**Supplied text**
# # # # #
Precedence, everywhere: explicit CLI arg > seonix.toml value > shipped default. seonix cli … '{"config":false}' (always set on the bench path) skips reading seonix.toml entirely, so a subject repo's config file can never shape a benchmark arm. A seonix.toml key that parses and normalizes but has no wired consumer yet (index.include_text, index.include_structure, index.respect_gitignore, index.markdown_sections, index.vue) triggers a one-time stderr warning per process rather than silently doing nothing. seonix config --effective [--repo <abs>] prints the fully merged config plus, per key, which source won it.

Telemetry

Opt-in, off by default, and the OFF path is byte-identical to no telemetry existing at all — no file, no stdout/stderr change. Turn it on with SEONIX_TELEMETRY=1 (env always wins both directions — SEONIX_TELEMETRY=0 force-disables even if the toml turns it on) or [telemetry] enabled = true in seonix.toml.

When enabled, each cli invocation (digest / locate / the generic tool fallback) appends fire-and-forget JSONL lines to <repo>/.seonix/seonix-<uuidv7>.log — one line per query, schema-versioned (v: 1) with an id (the invocation id, reusable across a host's own trace via SEONIX_INVOCATION_ID), a monotonic seq, and per-surface fields (query, response, perf, cost). A structural redactor drops any text/content/snippet field at any depth and truncates long strings — telemetry never records file contents, only ids/paths/scores/sizes/counts. Writes are swallowed on error: telemetry can never throw, block a query, or touch stdout (stdout is the MCP transport / the digest injected into the no-MCP arm).

Visualise

seonix viz --focus <Symbol> --out graph.html

Renders a focused, portable Cytoscape sub-graph of the typed code-map, the same view that runs live on the website. By default it also writes a code-browser.html and a timeline.html beside it with a working header nav; pass --graph-only for just the single self-contained graph file.
# # # # #
Items from a data source
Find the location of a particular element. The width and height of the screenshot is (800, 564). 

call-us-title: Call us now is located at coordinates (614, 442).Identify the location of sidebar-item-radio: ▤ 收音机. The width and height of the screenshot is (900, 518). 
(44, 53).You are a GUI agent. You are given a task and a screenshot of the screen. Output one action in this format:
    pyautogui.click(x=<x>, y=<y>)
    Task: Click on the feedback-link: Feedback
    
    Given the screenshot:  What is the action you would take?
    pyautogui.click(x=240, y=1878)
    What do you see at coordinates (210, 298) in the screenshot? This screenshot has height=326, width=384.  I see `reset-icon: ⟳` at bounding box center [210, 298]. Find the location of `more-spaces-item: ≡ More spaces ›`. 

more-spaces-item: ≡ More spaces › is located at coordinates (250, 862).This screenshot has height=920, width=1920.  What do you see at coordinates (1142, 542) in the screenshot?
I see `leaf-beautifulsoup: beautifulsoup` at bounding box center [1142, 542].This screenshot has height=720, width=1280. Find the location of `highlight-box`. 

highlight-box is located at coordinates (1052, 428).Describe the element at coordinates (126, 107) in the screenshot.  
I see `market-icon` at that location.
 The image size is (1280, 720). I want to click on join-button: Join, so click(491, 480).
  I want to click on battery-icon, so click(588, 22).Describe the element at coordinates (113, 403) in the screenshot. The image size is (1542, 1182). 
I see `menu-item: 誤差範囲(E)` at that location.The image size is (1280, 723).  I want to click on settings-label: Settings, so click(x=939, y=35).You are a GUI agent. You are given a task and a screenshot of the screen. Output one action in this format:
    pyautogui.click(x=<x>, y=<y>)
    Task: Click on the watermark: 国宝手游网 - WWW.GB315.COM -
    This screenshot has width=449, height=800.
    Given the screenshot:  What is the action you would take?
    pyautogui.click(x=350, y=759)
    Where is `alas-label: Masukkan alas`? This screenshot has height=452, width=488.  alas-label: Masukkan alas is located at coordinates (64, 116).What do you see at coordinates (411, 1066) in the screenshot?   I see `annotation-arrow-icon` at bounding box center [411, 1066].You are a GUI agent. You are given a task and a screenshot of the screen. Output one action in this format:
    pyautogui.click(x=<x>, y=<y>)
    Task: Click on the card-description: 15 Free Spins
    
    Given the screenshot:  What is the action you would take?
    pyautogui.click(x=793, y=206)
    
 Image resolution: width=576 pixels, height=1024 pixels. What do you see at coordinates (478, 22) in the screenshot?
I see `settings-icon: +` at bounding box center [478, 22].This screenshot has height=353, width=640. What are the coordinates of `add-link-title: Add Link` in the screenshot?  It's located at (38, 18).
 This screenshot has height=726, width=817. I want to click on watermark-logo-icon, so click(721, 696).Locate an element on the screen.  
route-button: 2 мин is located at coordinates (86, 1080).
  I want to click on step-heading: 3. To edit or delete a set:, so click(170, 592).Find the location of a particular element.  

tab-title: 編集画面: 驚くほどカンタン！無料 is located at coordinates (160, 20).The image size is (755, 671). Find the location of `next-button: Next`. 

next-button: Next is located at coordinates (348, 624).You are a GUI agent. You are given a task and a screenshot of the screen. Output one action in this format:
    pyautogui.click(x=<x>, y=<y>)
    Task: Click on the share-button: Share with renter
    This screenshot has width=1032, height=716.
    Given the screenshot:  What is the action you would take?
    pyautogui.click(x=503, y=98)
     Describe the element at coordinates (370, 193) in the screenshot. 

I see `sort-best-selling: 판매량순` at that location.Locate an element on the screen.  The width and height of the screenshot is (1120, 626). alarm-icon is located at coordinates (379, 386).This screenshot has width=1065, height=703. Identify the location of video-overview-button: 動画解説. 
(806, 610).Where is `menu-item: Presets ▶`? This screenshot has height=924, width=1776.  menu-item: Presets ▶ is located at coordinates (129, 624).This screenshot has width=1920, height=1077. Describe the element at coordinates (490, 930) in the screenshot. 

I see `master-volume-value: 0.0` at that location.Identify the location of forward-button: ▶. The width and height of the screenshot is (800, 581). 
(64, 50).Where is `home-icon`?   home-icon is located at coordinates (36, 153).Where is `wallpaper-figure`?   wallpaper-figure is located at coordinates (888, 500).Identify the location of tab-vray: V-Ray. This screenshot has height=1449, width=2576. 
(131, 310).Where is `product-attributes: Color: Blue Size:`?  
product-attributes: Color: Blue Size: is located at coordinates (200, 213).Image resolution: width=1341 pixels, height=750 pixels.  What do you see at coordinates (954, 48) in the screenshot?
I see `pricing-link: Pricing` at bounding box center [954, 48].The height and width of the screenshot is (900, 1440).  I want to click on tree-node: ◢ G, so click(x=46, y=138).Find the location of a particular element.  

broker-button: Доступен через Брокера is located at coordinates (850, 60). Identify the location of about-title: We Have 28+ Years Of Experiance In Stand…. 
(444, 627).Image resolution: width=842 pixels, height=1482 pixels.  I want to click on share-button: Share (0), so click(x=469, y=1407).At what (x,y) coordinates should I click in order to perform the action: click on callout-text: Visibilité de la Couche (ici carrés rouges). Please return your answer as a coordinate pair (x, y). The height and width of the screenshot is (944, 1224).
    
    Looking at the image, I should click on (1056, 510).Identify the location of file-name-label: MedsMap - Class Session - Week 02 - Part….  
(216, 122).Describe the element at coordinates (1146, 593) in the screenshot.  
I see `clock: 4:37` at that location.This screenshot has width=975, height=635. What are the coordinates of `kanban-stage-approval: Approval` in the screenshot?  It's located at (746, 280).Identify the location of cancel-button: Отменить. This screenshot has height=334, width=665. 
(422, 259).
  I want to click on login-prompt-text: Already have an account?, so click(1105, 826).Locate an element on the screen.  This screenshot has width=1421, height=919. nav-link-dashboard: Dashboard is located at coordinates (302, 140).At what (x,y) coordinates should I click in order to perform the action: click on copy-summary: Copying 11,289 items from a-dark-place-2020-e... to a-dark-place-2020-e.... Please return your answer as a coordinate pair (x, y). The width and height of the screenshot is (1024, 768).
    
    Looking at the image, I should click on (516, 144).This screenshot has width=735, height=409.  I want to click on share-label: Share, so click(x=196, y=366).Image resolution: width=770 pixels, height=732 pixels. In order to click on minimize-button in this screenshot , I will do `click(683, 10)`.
# # # # #
**Activity A**
Recast the paragraph of the seonix notes that begins "When enabled, each cli invocation" as a bulleted list that keeps its main facts.
**Activity B**
In the seonix notes, change everything from "Renders a focused, portable" down to "self-contained graph file." by putting "D3" where "Cytoscape" stands.
**Activity C**
Write what comes next in the seonix notes, starting after the final sentence.
None of the records is needed for this work.

**Output A**
- When telemetry is on, each cli invocation (digest, locate or the generic tool fallback) appends fire-and-forget JSONL lines to <repo>/.seonix/seonix-<uuidv7>.log.
- Each query gets one line. Lines are schema-versioned (v: 1) and carry:
  - an id, which is the invocation id and can be reused in a host's own trace via SEONIX_INVOCATION_ID
  - a monotonic seq
  - per-surface fields (query, response, perf, cost)
- A structural redactor drops any text/content/snippet field at any depth and truncates long strings. Telemetry never records file contents, only ids, paths, scores, sizes and counts.
- Write errors are swallowed. Telemetry can never throw, block a query or touch stdout, which is the MCP transport and the digest injected into the no-MCP arm.

**Output B**
Renders a focused, portable D3 sub-graph of the typed code-map, the same view that runs live on the website. By default it also writes a code-browser.html and a timeline.html beside it with a working header nav; pass --graph-only for just the single self-contained graph file.

**Output C**
Chat

seonix chat [--repo /abs/path]

seonix chat opens an interactive natural-language client over the code graph. The conversation engine is tmct (@polycode-projects/the-mechanical-code-talker), a deterministic, no-LLM chatbot that seonix runs over its own graph through tmct's provider seam. Every answer is grounded in the graph or an honest miss. With no --repo the target defaults to the git root, so running it from a nested package dir still covers the whole repo.

Ask structural questions in plain English — "which modules import walk.mjs", "where is buildContextBundle defined", "when did walk.mjs change" — and route slash-commands (/context, /impact, /callers, /arch, …) to the graph tools. On top of the query layer, tmct adds conversational memory, provenance and trust scoring, teach-and-recall, and multi-strategy interpretation. See the tmct docs for the full command set.

seonix supplies the graph; tmct owns the conversation. The old opt-in --with-claude/--with-copilot fallback is gone — tmct is no-LLM by contract.

Languages

Python (stdlib ast), JS/TS (the TypeScript compiler API, including CommonJS require/module.exports), C# (Roslyn, with a tree-sitter fallback) and Java (JavaParser, with a tree-sitter fallback), all merged into the one typed graph. The C# Roslyn helper's source ships in the package under roslyn/. If the .NET SDK is on your PATH, seonix builds it the first time it indexes a C# repo, one build, cached after that. No dotnet on PATH just means it uses the tree-sitter fallback, silently, no error. Run npm run build:roslyn yourself first if you want the dll ready ahead of time, e.g. in a Docker image build. The Java JavaParser helper is a jar built from the repository's java/ directory (mvn package) and is not included in the npm package, so a package install indexes Java with the tree-sitter fallback.

Licence & safety

AGPL-3.0-only. The network clause is intended for a hosted MCP tool, so that hosted derivatives stay open. The seonix: ontology vocabulary is CC-BY-4.0 (NOTICE credits SEON + FAMIX). SEONIX never writes to your global agent config and never phones home; everything it writes lives under .seonix/.